▶ **What is required**
Rewrite everything from the start of the entries down to the line containing "at that location." as a Markdown table with the columns Row and Line, one numbered row per line. Leave out blank lines and the pictures.

────────────────

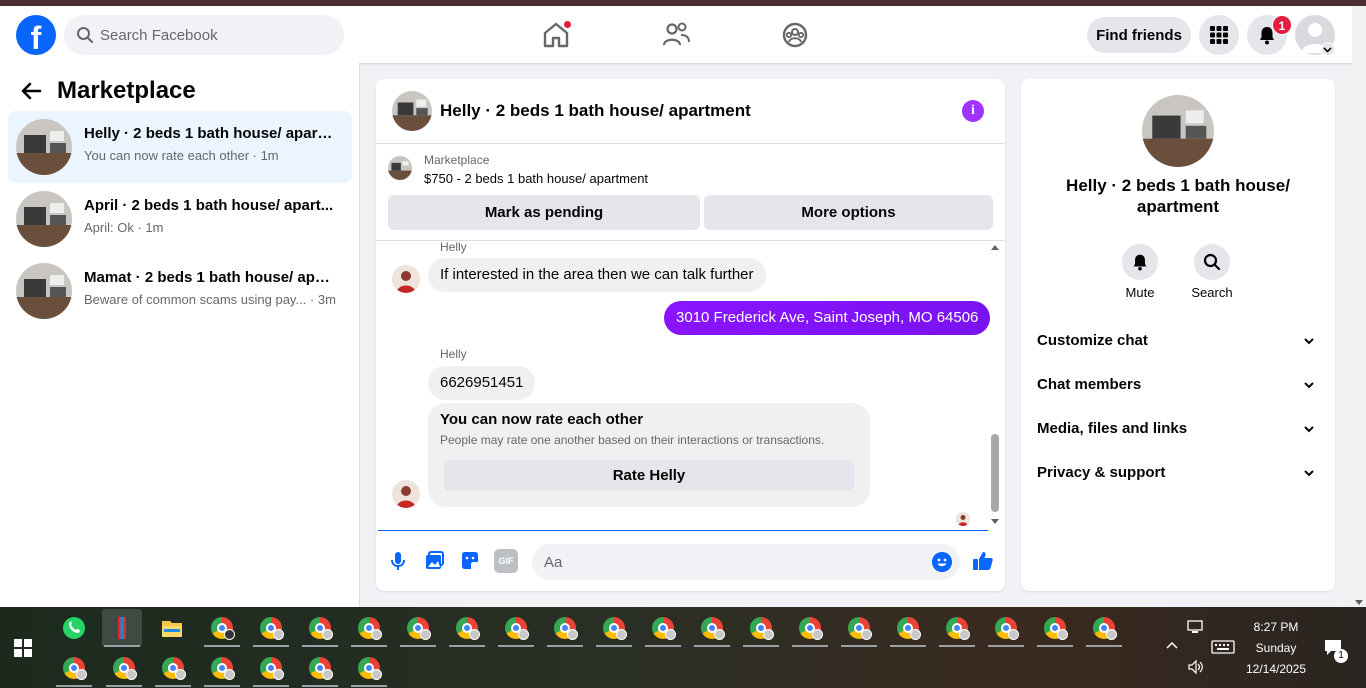 This screenshot has height=688, width=1366. What do you see at coordinates (1359, 306) in the screenshot?
I see `page-scrollbar` at bounding box center [1359, 306].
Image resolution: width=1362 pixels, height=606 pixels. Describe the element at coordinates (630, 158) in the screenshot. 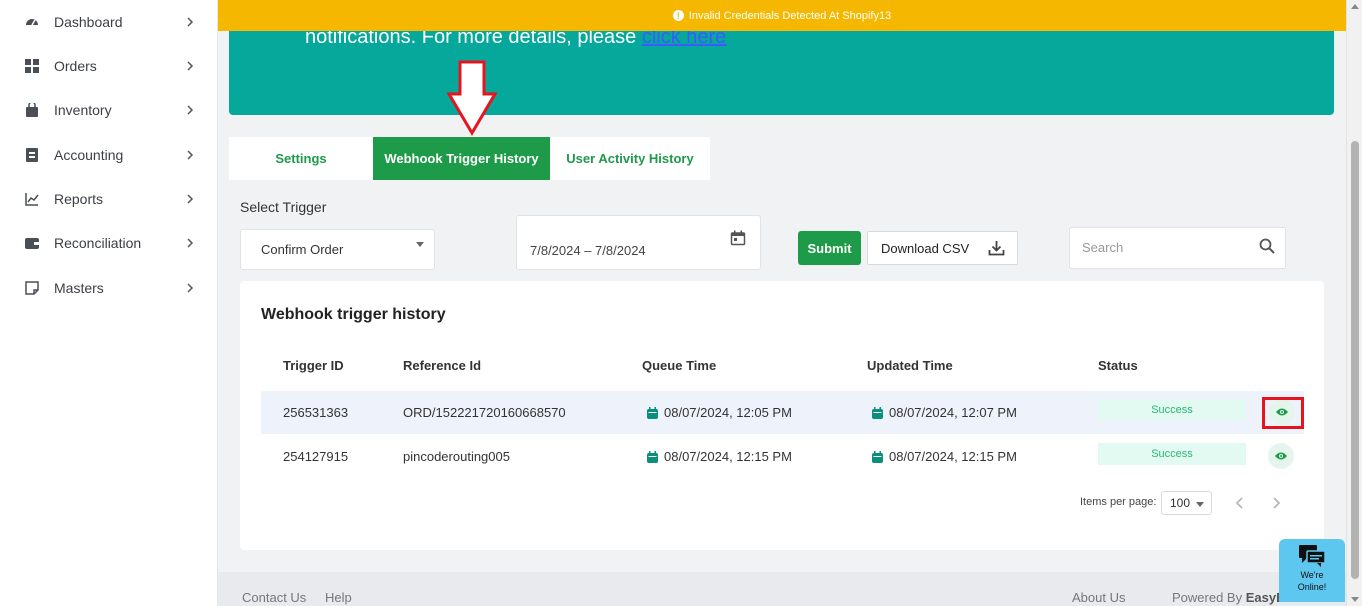

I see `tab-user-activity-history: User Activity History` at that location.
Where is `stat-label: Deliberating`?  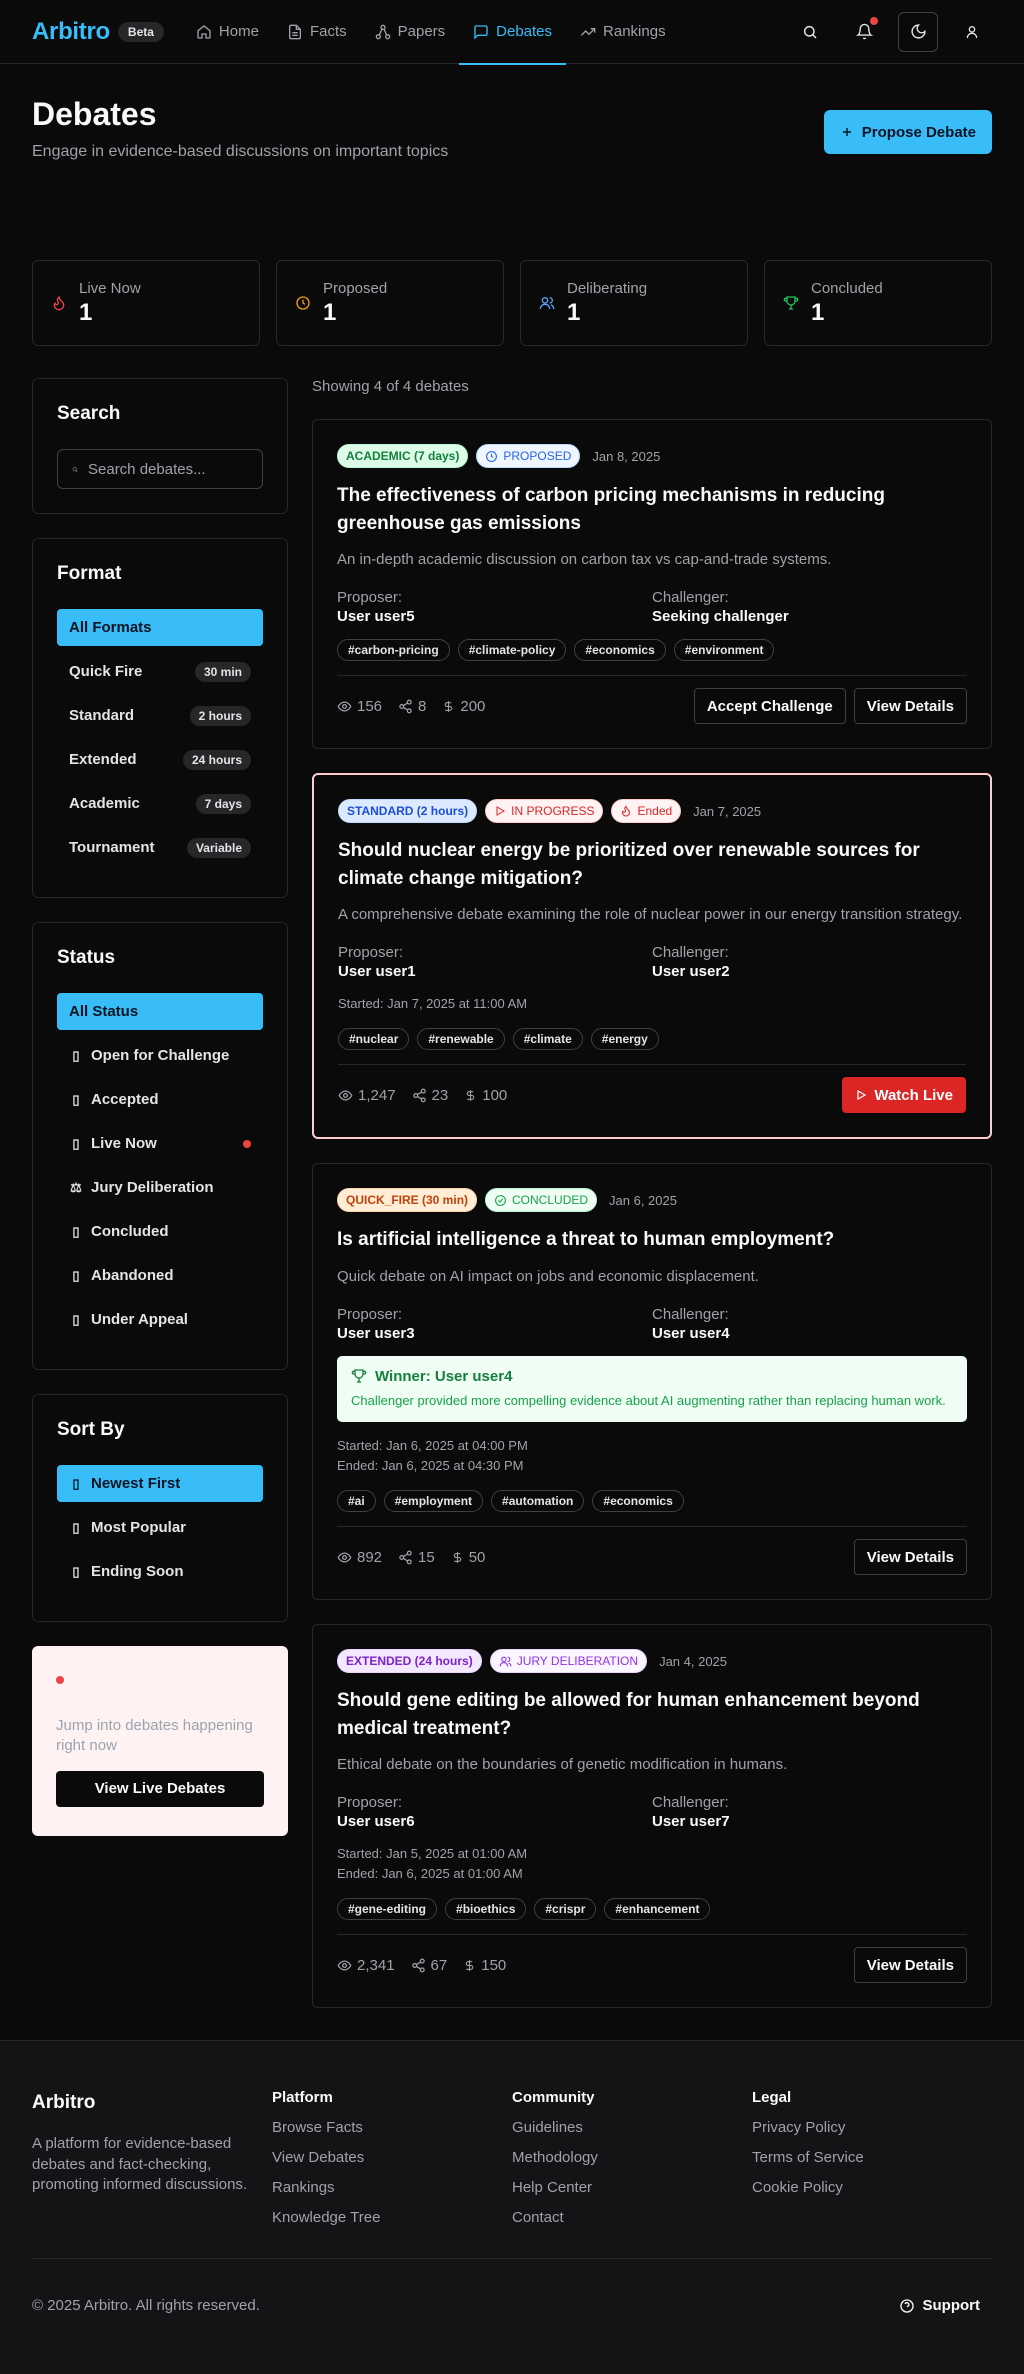 stat-label: Deliberating is located at coordinates (608, 288).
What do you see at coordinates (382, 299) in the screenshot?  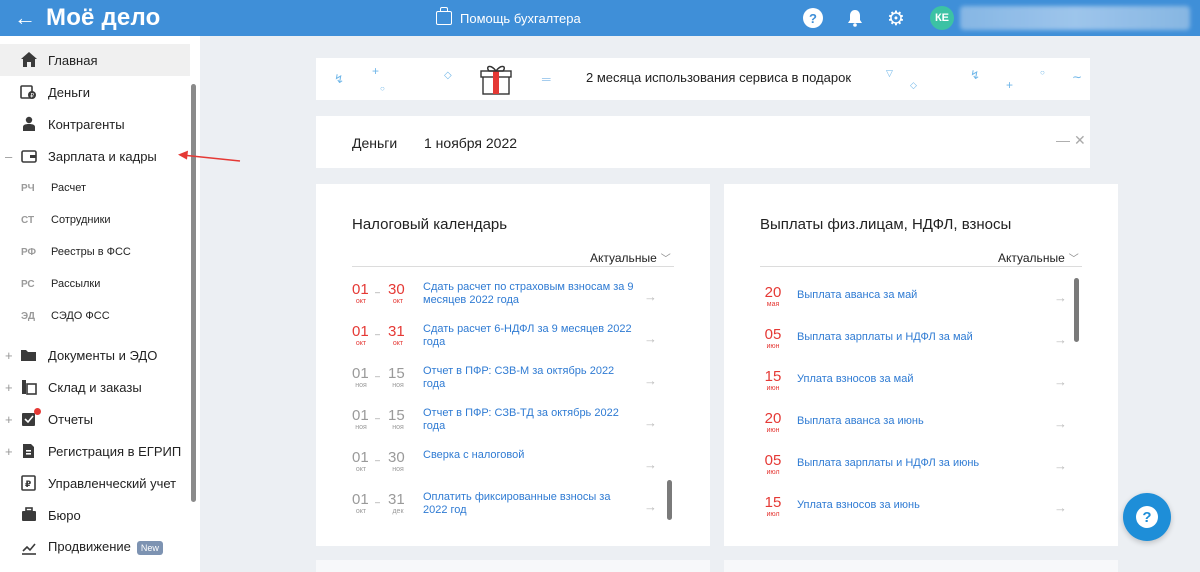 I see `date-range: 01 окт –30 окт` at bounding box center [382, 299].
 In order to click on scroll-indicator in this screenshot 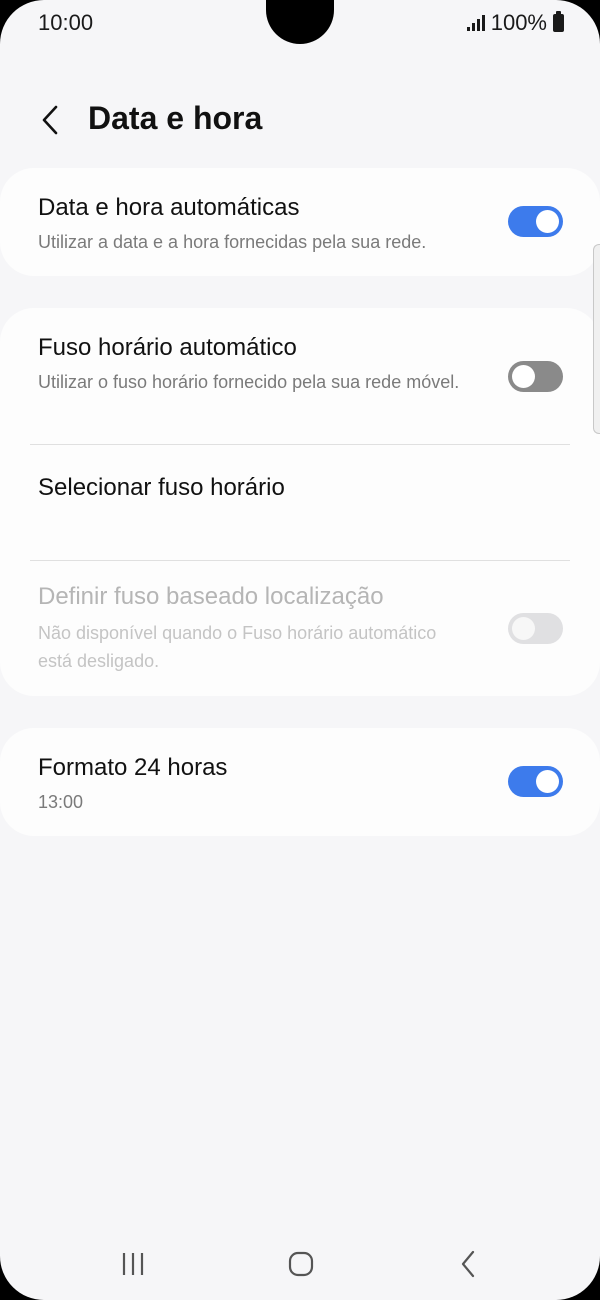, I will do `click(596, 339)`.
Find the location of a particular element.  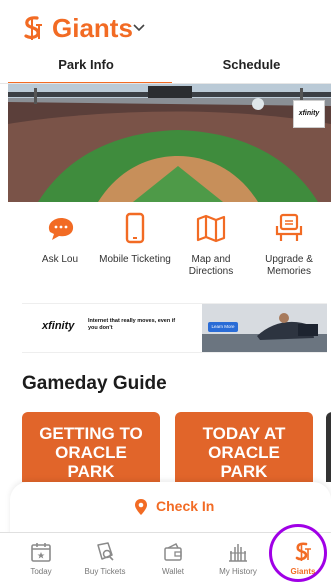

location-pin-icon is located at coordinates (141, 507).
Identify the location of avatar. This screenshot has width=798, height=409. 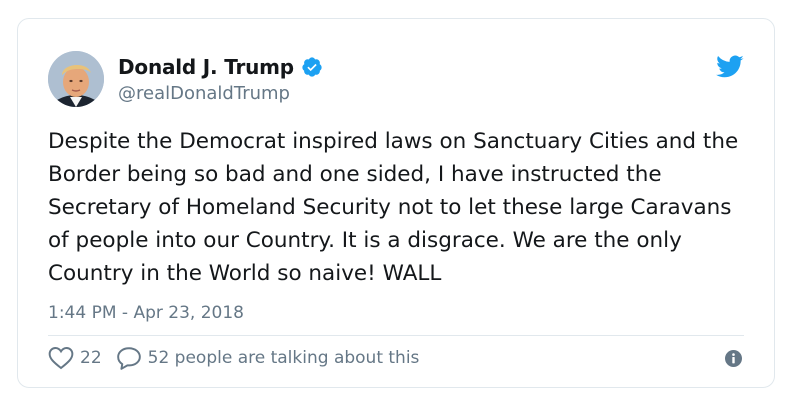
(76, 79).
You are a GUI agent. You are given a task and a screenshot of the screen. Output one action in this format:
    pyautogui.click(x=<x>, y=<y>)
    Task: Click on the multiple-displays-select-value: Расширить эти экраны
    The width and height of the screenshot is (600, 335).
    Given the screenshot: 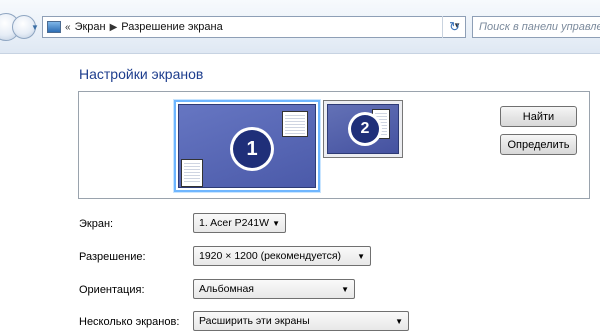 What is the action you would take?
    pyautogui.click(x=254, y=321)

────────────────

▶ **Response to the exercise**
| Row | Line |
|---|---|
| 1 |  This screenshot has height=688, width=1366. What do you see at coordinates (1359, 306) in the screenshot? |
| 2 | I see `page-scrollbar` at bounding box center [1359, 306]. |
| 3 | Image resolution: width=1362 pixels, height=606 pixels. Describe the element at coordinates (630, 158) in the screenshot.  |
| 4 | I see `tab-user-activity-history: User Activity History` at that location. |